I am nothing if not ambitious, and my goal is to create a new programming language that is more pragmatic than C. This is like to trying to be more evil than the devil himself.

So, in order, these are the priorities of Zig:

  1. Pragmatic: At the end of the day, all that really matters is whether the language helped you do what you were trying to do better than any other language.
  2. Optimal: The most natural way to write a program should result in top-of-the-line runtime performance, equivalent to or better than C. In places where performance is king, the optimal code should be clearly expressible.
  3. Safe: Optimality may be sitting in the driver's seat, but safety is sitting in the passenger's seat, wearing its seatbelt, and asking nicely for the other passengers to do the same.
  4. Readable: Zig prioritizes reading code over writing it. Avoid complicated syntax.

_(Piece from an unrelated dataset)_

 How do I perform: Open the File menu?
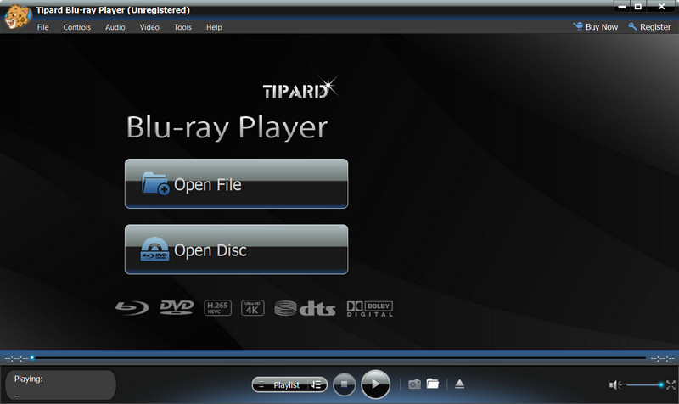pyautogui.click(x=42, y=27)
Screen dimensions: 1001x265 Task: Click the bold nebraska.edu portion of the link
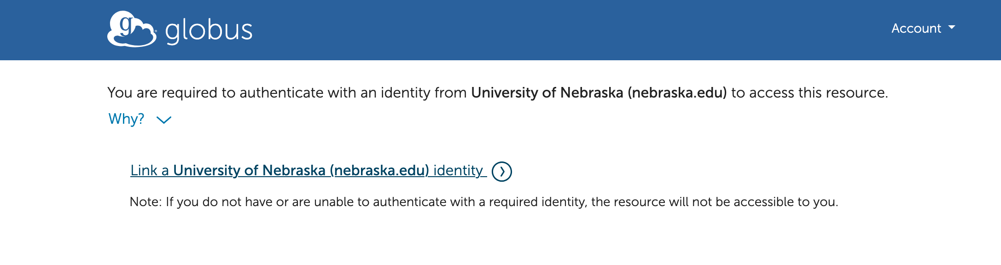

Generally there should be a canonical way to do everything.

Table of Contents

  1. Table of Contents
  2. Design Decisions
    1. Widely Diverging Debug and Release Builds
    2. C ABI Compatibility
    3. Maybe Type Instead of Null Pointer
    4. The Error Type
    5. Alternate Standard Library
    6. Alternatives to the Preprocessor
  3. Milestone: Tetris Implemented in Zig
  4. Resources

Design Decisions

Widely Diverging Debug and Release Builds

Zig has the concept of a debug build vs a release build. Here is a comparison of priorities for debug mode vs release mode:

Debug Mode Release Mode
Time Spent Compiling Code must compile fast. Use all manner of caching, shared objects, multithreading, whatever must be done in order to produce a binary as soon as possible. Making a release build could take orders of magnitude longer than a debug build and that is acceptable.
Runtime Performance Could be order of magnitude slower than release build and that is acceptable. Optimal performance. Aggressive optimizations. Take the time needed to produce a highly efficient runtime efficiency. No compromises here.
Undefined Behavior What would be undefined behavior in a release build, is defined behavior in a debug build, and that is for the runtime to trap. That is, crash. This includes things like array bounds checking, integer overflow, reaching unreachable code. Not all undefined behavior can be caught, but a comfortably large amount can. Undefined behavior in release mode has unspecified consequences, and this lets the optimizer produce optimal code.

The build mode is available to the source code via the expression @import("builtin").mode.

Note: Since this blog post, Zig has gained two more release modes:

Complete C ABI Compatibility

Part of being pragmatic is recognizing C's existing success. Interop with C is crucial. Zig embraces C like the mean older brother who you are a little afraid of but you still want to like you and be your friend.

In Zig, functions look like this:

fn doSomething() {
    // ...
}

The compiler is free to inline this function, change its parameters, and otherwise do whatever it wants, since this is an internal function. However if you decide to export it:

export fn doSomething() {
    // ...
}

Now this function has the C ABI, and the name shows up in the symbol table verbatim. Likewise, you can declare an external function prototype:

extern fn puts(s: [*]const u8) c_int;

In Zig, like in C, you typically do not create a "wrapper" or "bindings" to a library, you just use it. But if you had to type out or generate all the extern function prototypes, this would be a binding. That is why Zig has the ability to parse .h files:

use @cImport({
    @cInclude("stdio.h");
});

This exposes all the symbols in stdio.h - including the #define statements - to the zig program, and then you can call puts or printf just like you would in C.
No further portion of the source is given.